The Futagawa-Hinagu fault zone (布田川・日奈久断層帯, Futagawa Hinagu Dansōtai) is a series of faults in Kumamoto Prefecture of Japan, which was responsible for the 2016 Kumamoto earthquakes. It consists of two fault zones along the west coast of Kumamoto that stretches over 100 km, making it the longest fault zone in Kyushu. Parts of the fault were selected as natural monuments following the 2016 earthquakes. 10 years later, a section of the fault ruptured as part of the 2026 Kumamoto earthquake, specifically the Hinagu segment to the southwest of the April 14 foreshock of the 2016 earthquake sequence.

==Tectonic setting==
The tectonics of Kyushu, Shikoku and western Honshu are dominated by the effects of the ongoing convergence between the Eurasian plate and the Philippine Sea plate. The Philippine Sea plate is subducting beneath the Eurasian plate at a rate of 58 mm per year along the line of the Nankai Trough. The Japanese islands were formed from a series of island arcs, caused by this subduction. The direction of convergence is oblique to the convergent boundary and the displacement between the plates is partitioned into orthogonal shortening along the Nankai megathrust and right-lateral strike-slip along the Median Tectonic Line. The Futagawa-Hinagu fault zone is regarded as the continuation of this structure in western Kyushu. Kyushu is also affected by extensional tectonics, with active extension in a north-south direction, as demonstrated by the Beppu-Shimbara rift zone.

==Geometry==
The fault system consists mainly of two linked right-lateral strike slip fault zones, the Futagawa and Hinagu fault zones.

===Futagawa fault zone===
The Futagawa fault zone extends from the Aso Caldera in the northeast to the western end of the Uto Peninsula, offshore in the Ariake Sea, to the southwest. Three main segments are described from northeast to southwest, the Futagawa, Uto and Uto Peninsula segments. This fault zone follows the northern edge of a pronounced bouguer gravity anomaly. An analysis of Synthetic-aperture radar (SAR) data following the 2016 Kumamoto earthquakes, using various types of interferometry, has identified further fault segments within the Aso Caldera, the two largest of which are a right-lateral structure parallel to the Futagawa segment and another northwest-southeast trending which has a left-lateral displacement. Both of these faults have significant normal faulting components down towards the center of the caldera and terminate within a low-density region interpreted as a hydrothermal field of lower stress levels and higher temperatures that may have inhibited further propagation.
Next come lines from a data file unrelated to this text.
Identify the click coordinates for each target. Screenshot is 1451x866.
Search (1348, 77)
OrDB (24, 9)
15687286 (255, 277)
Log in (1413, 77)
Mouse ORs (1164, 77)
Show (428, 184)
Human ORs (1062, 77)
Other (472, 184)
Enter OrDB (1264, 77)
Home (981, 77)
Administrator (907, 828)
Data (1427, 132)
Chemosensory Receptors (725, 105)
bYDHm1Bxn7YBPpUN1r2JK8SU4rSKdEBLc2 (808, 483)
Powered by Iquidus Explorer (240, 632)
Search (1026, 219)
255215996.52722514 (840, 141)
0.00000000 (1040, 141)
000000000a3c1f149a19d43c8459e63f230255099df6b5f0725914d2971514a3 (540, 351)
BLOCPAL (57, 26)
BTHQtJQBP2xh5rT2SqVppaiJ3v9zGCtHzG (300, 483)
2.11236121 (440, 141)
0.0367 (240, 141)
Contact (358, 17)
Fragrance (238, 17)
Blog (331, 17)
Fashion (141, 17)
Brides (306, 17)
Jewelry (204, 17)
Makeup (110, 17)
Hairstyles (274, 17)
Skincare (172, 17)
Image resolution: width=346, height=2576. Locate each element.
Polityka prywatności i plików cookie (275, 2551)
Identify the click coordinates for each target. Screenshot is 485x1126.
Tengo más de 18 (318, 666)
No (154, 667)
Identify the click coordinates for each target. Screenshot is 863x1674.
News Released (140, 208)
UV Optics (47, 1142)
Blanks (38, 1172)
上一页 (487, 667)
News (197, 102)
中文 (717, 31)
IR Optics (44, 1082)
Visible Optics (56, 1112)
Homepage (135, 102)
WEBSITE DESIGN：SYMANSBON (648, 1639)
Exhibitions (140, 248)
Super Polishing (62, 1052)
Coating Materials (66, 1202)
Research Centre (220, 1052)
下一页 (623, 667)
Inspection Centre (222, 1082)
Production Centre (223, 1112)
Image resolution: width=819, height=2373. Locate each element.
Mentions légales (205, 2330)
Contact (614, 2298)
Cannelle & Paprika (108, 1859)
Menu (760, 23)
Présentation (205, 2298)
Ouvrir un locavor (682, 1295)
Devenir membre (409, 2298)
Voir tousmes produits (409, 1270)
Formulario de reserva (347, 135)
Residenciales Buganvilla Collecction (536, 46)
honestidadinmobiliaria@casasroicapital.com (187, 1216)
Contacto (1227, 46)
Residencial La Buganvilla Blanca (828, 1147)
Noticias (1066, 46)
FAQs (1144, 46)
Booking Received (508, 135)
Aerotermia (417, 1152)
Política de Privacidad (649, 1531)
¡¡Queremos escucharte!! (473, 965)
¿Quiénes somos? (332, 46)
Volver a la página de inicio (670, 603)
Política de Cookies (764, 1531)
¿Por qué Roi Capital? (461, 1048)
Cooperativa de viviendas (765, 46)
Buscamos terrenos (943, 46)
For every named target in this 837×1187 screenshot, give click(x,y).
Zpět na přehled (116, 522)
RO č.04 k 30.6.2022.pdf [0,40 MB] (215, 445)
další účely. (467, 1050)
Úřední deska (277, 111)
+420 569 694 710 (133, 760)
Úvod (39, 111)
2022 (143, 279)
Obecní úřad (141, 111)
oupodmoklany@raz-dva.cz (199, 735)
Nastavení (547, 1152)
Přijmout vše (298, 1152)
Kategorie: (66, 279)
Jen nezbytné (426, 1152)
During the 2016 earthquake sequence, the segments inside the caldera and the whole of the Futagawa segment ruptured, plus the northeastern-most part of the Uto segment. Surface ruptures were also noted on the Idenokuchi Fault that runs parallel to and south of the Futagawa segment. Paleoseismological investigations on the Futagawa segment and the Idenokuchi Fault, have identified three earlier earthquakes on these fault segments since 7,300 BP, with an average recurrence interval of 2,000 to 3,000 years.

===Hinagu fault zone===
The Hinagu fault zone extends southwestwards for about 80 km from its junction with the Futagawa fault zone, near Kashima, to the southwestern end of the Yatsushiro Sea. Three main segments are recognised, although the segment names vary between sources. In most published papers, the segments from the northeast are named the Takano-Shirahata, the Hinagu and the Yatsushiro Sea segments. In the Active Fault Database of Japan, they are known instead as the Mifune, Yatsushiro and Offshore Minamata segments. The northern part of the Takano-Shirahata segment ruptured during the 2016 earthquake sequence. The 2026 earthquake sequence ruptured the Hinagu segment. Paleoseismic investigations on the Takano-Shirahata segment have identified several earthquakes over the last 15,000 years. The interpreted earthquake ages give overall recurrence interval in the range of 1,791–3,457 years, although the interval between two of the events is much longer. Previous investigations gave recurrence intervals of 5,700 years for the Hinagu segment and 2,800 years for the Yatsushiro Sea segment. The interpreted rupture ages for the Hinagu segment and the Takano-Shirahata segment overlap, suggesting that the Takano-Shirahata and Hinagu segments may have ruptured simultaneously.